Stored entries:
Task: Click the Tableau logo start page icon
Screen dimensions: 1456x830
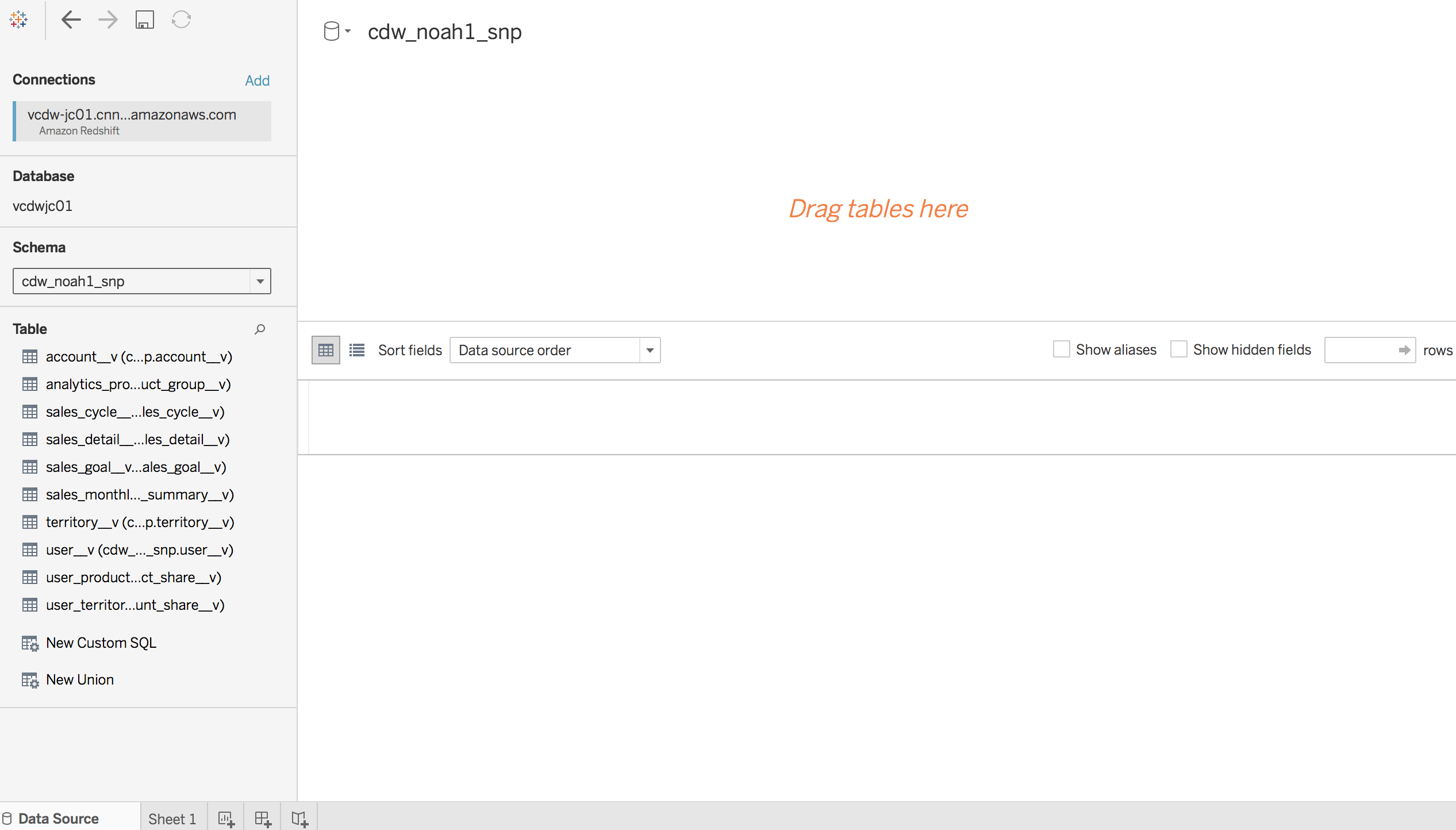Action: click(18, 20)
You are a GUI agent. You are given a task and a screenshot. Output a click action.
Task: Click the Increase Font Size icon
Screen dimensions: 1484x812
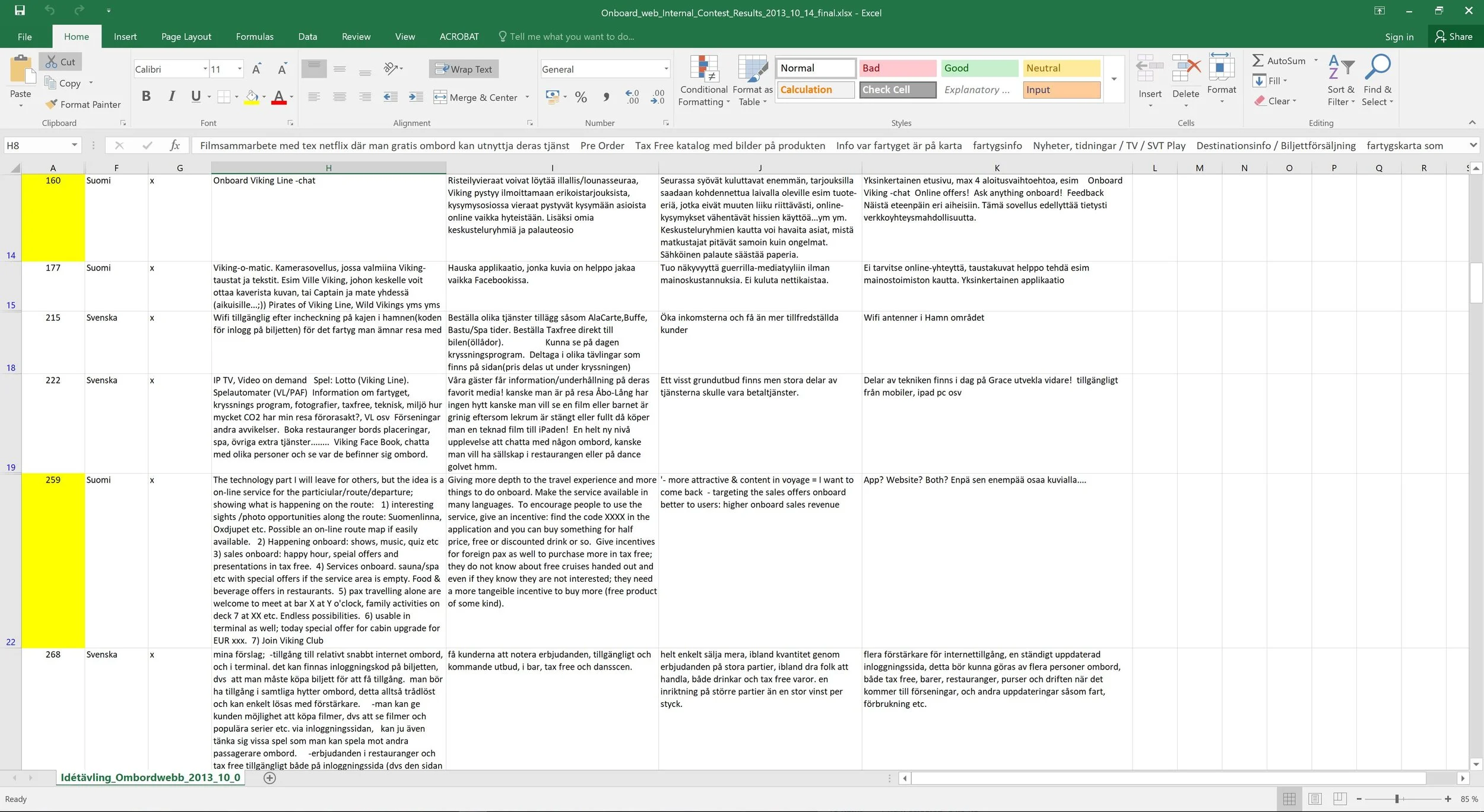(256, 69)
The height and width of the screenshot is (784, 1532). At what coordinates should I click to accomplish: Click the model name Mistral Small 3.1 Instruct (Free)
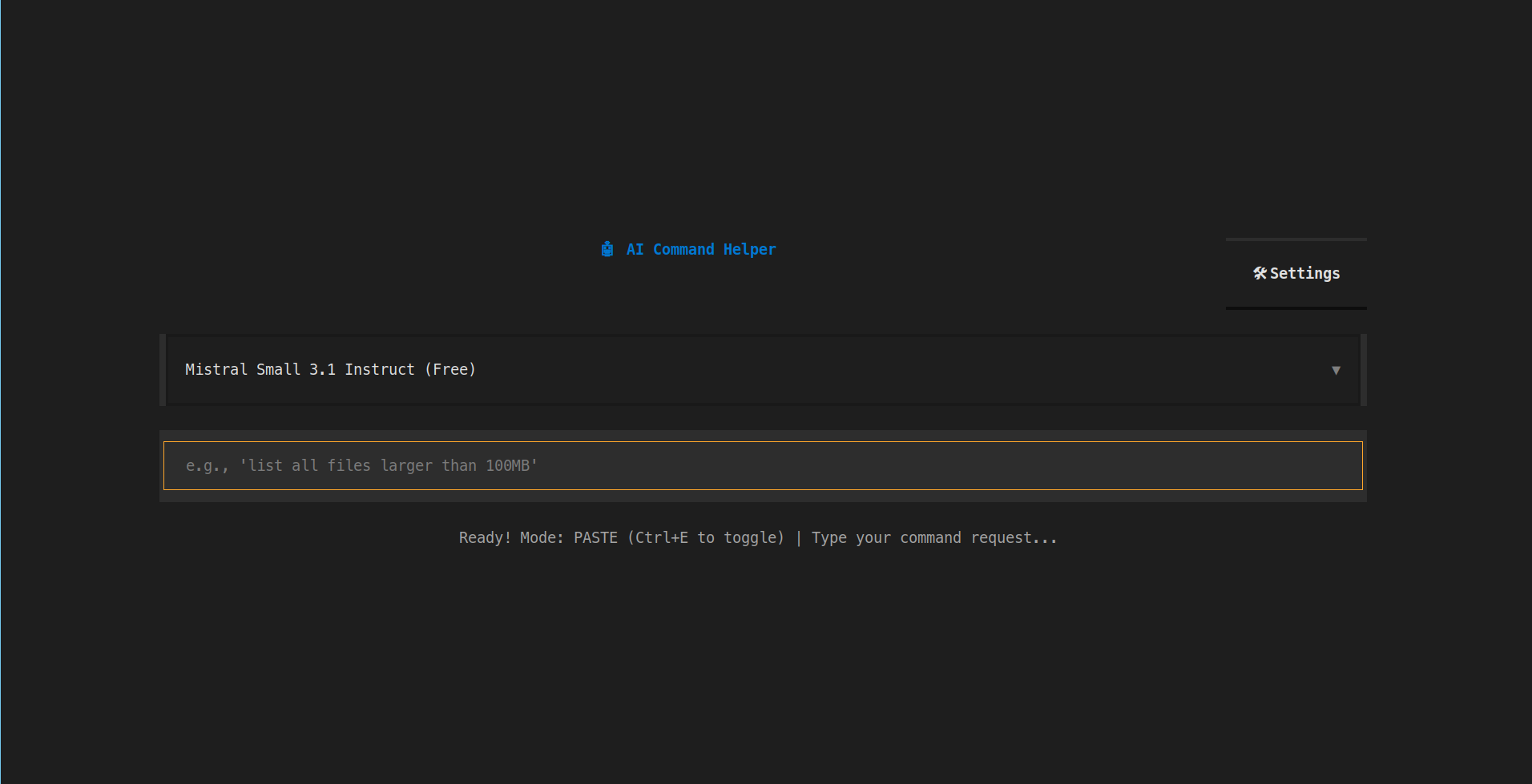tap(330, 369)
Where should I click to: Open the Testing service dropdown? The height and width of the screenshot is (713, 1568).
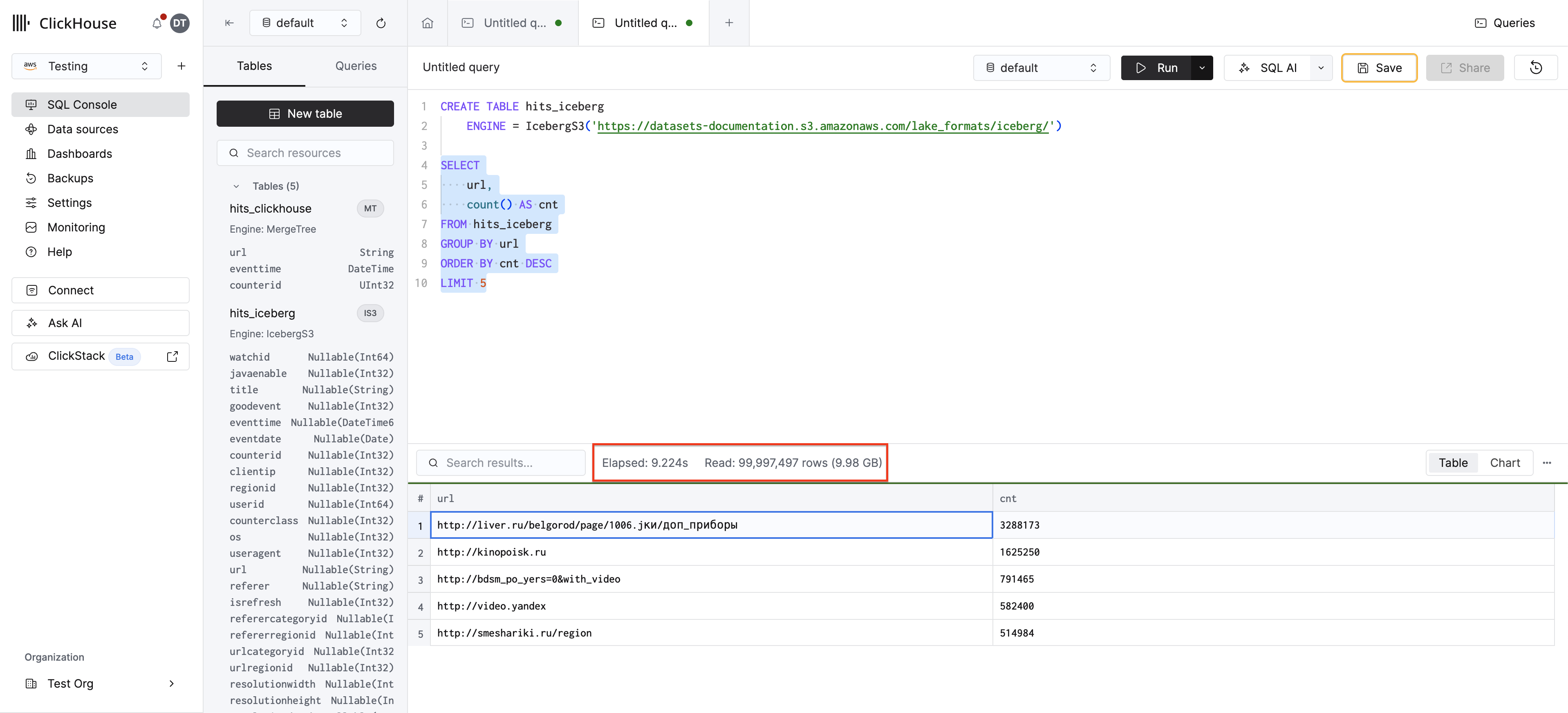click(86, 66)
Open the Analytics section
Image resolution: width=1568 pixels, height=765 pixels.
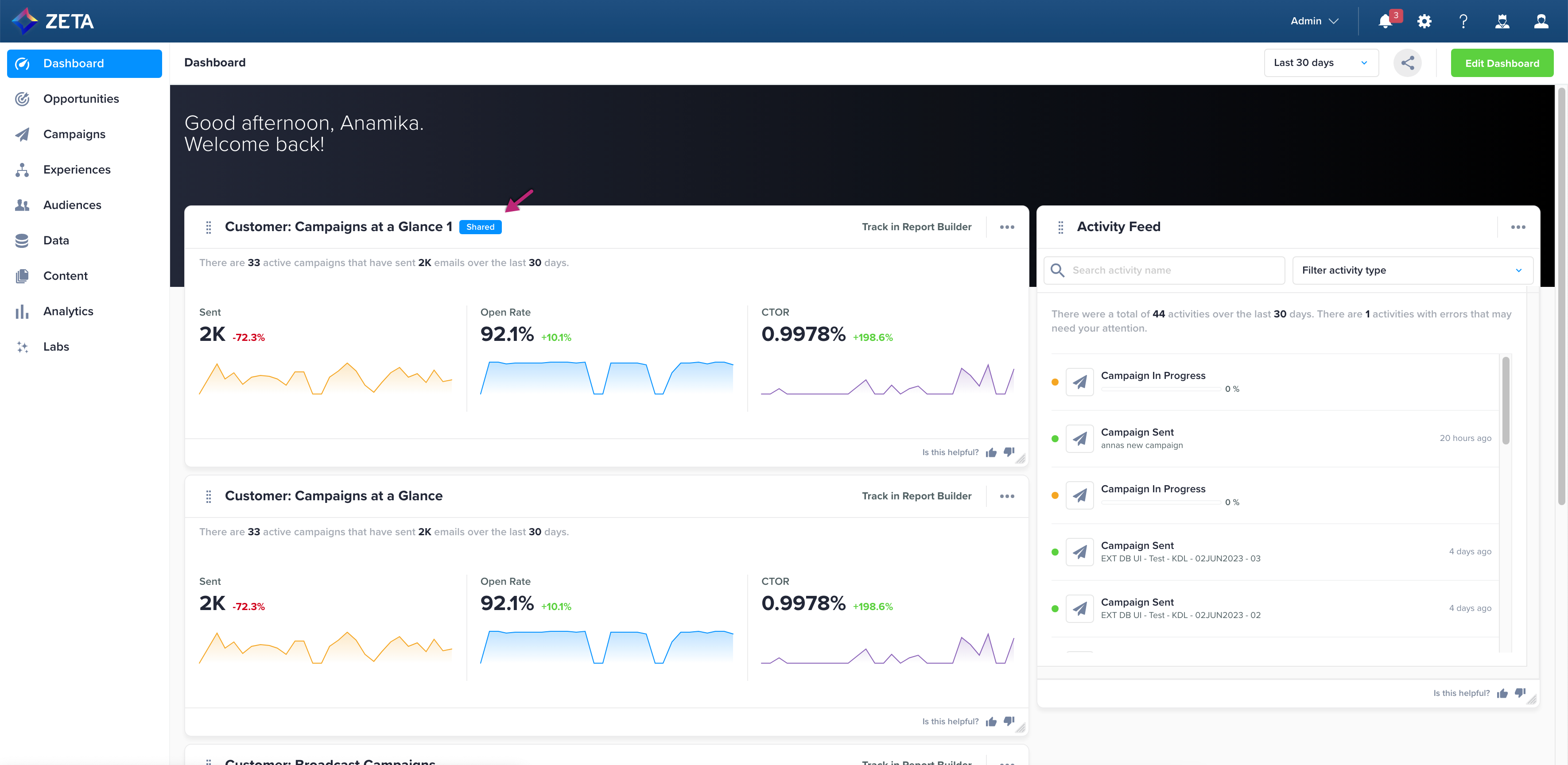coord(68,311)
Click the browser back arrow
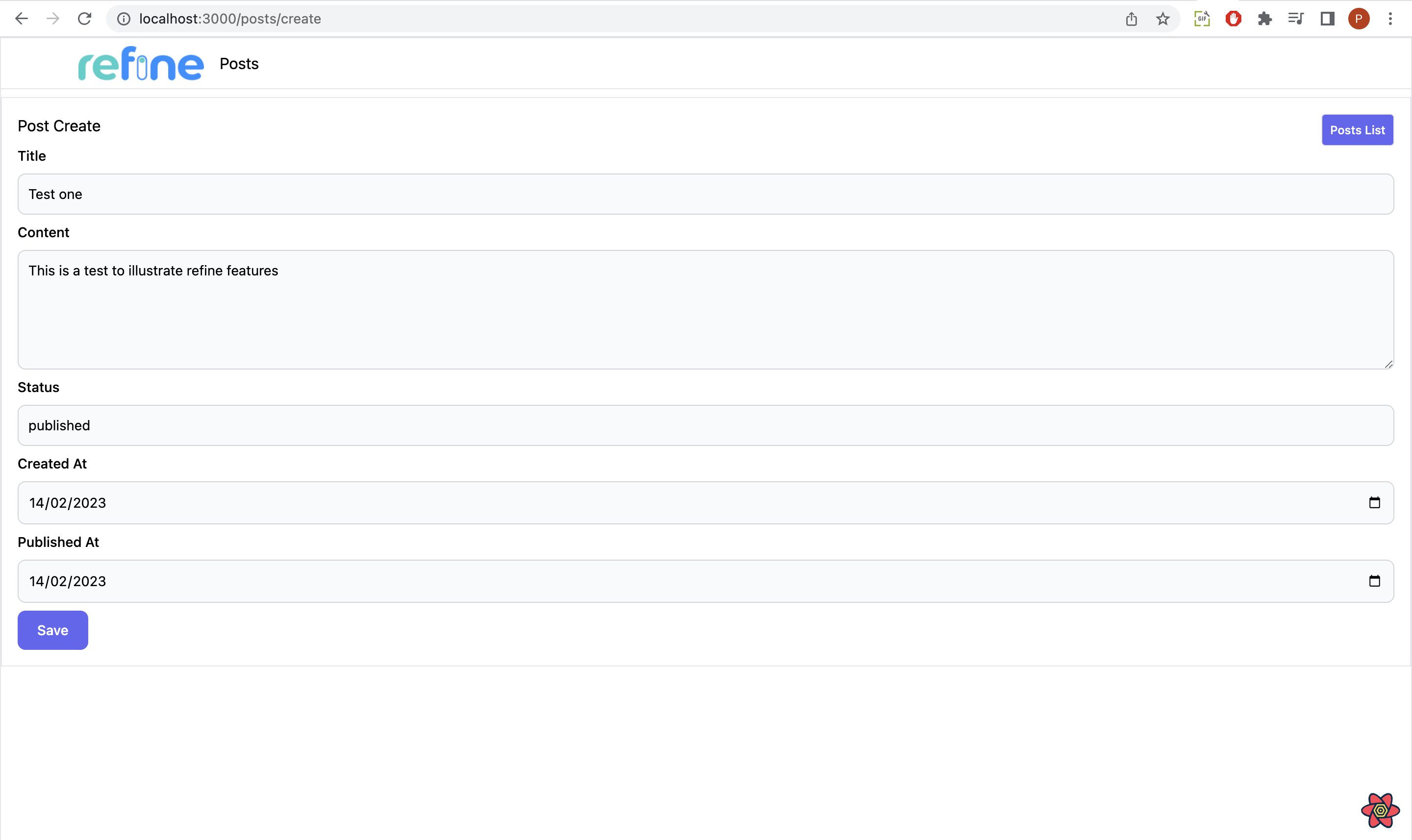Screen dimensions: 1412x840 coord(22,19)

● **Exercise requirements**: Lines holding the string "icon" must be copied out of the entries above.

● **Answer to this problem**:
Task: Click the Tableau logo start page icon
Task: Click the Increase Font Size icon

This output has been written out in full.